Write out all the lines of these records again, requests included, but shift every coordinate in the answers up by 137. Leave the pictures out.
-- INFORMATION SUPPLIED start --
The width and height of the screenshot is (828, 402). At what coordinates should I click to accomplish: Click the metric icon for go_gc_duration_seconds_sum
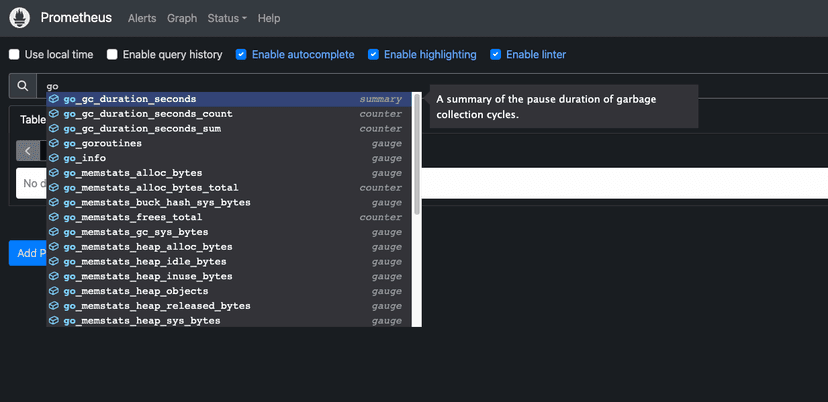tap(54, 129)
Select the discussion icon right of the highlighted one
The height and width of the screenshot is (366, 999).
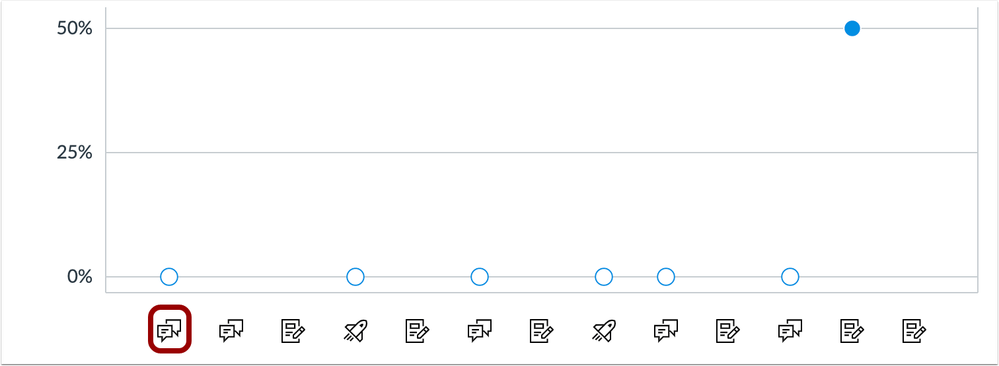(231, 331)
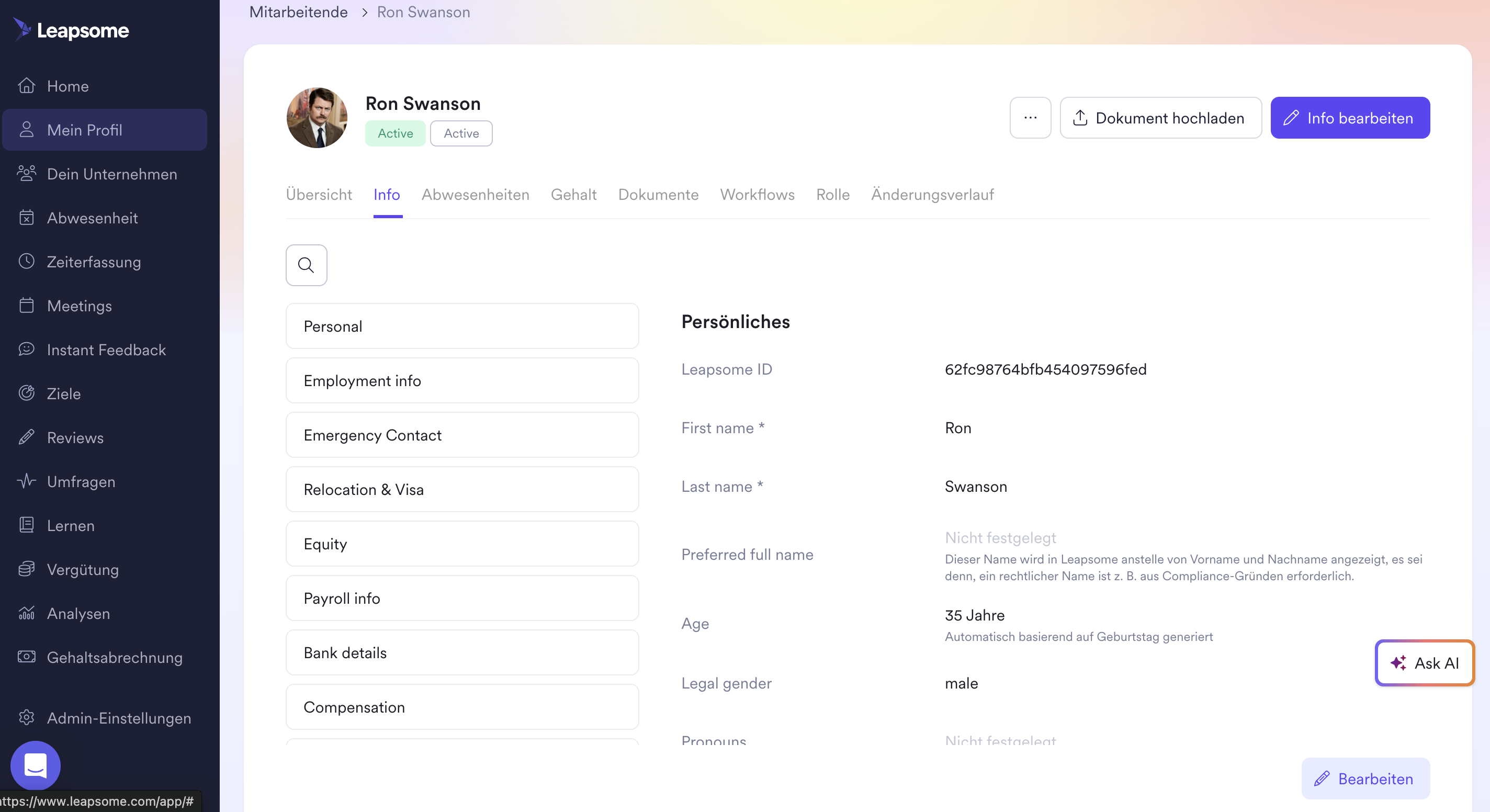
-- INFORMATION SUPPLIED end --
CORRECT RESULT
The width and height of the screenshot is (828, 402). At what coordinates should I click to accomplish: Click the metric icon for go_gc_duration_seconds_sum
tap(191, 266)
Select the discussion icon right of the highlighted one
The height and width of the screenshot is (366, 999).
(368, 468)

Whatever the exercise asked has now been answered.